Esta segunda-feira, o governo costa-riquenho anunciou um conjunto de ações como a criação de uma equipa especializada para realizar uma avaliação dos sistemas de cibersegurança de todas as instituições públicas e a elaboração de um protocolo contra um ataque cibernético.

O grupo pró-russo Conti, especializado em lançar ataques de 'ransomware', exigiu um resgate de 10 milhões de dólares (cerca de 9,5 milhões de euros) para não divulgar as informações que recolheu do Ministério das Finanças, mas o governo recusou negociar.
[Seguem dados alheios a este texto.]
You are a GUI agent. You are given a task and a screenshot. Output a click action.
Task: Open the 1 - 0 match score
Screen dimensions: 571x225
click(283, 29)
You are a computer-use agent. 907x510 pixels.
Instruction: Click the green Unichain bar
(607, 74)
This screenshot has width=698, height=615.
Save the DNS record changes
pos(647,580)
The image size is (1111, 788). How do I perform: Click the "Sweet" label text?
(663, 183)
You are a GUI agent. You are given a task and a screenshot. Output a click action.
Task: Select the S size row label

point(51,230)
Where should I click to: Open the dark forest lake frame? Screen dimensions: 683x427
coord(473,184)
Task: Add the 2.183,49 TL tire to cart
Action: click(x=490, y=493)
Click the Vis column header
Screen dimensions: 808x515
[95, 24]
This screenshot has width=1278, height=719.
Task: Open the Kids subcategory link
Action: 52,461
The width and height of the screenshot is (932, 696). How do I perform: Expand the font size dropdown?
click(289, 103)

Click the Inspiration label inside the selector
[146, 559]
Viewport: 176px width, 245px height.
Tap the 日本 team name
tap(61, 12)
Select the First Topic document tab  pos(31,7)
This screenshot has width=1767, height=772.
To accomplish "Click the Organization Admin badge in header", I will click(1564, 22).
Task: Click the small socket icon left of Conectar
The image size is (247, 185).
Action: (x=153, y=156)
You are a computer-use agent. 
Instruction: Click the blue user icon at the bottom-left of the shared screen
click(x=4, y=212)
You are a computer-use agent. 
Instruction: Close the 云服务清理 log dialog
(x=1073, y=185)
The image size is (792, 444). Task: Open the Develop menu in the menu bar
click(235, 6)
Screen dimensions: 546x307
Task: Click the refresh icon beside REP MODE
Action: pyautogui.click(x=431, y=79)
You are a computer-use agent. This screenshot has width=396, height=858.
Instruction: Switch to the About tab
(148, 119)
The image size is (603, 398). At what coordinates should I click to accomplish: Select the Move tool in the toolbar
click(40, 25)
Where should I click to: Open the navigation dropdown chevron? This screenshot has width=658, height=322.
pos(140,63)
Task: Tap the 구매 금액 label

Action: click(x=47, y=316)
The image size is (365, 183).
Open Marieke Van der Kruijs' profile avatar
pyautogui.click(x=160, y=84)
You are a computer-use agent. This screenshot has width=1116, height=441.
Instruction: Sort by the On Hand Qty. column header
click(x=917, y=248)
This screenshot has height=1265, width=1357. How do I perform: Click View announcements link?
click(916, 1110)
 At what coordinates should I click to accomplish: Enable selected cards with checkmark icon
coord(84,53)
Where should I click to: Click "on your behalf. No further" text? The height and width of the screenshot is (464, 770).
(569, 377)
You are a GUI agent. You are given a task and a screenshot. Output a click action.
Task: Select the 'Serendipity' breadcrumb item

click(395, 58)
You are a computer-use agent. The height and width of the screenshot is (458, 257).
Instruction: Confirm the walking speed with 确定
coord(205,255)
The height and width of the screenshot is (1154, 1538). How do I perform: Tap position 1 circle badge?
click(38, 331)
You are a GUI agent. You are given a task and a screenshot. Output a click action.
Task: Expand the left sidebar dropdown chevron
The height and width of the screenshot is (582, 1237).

O governo dos Estados Unidos divulgou no início de maio que está a oferecer uma recompensa de até 15 milhões de dólares (cerca de 14,3 milhões de euros) por informações que levem à identificação de membros do grupo Conti.

Numa declaração na semana passada, o Departamento de Estado dos EUA disse que o grupo Conti foi responsável, nos últimos dois anos, por centenas de incidentes de 'ransomware' (sequestro de dados informáticos por piratas, que pedem um resgate em criptomoedas para restabelecer o acesso da vítima aos dados).

"O FBI estima que, desde janeiro de 2022, houve mais de 1.000 vítimas de ataques associados ao 'ransomware' do grupo Conti, ­com os pagamentos de vítimas a excederem os 150 milhões de dólares [148,5 milhões de euros], tornando esta variante de 'ransomware' a mais cara já documentada", disse, no comunicado.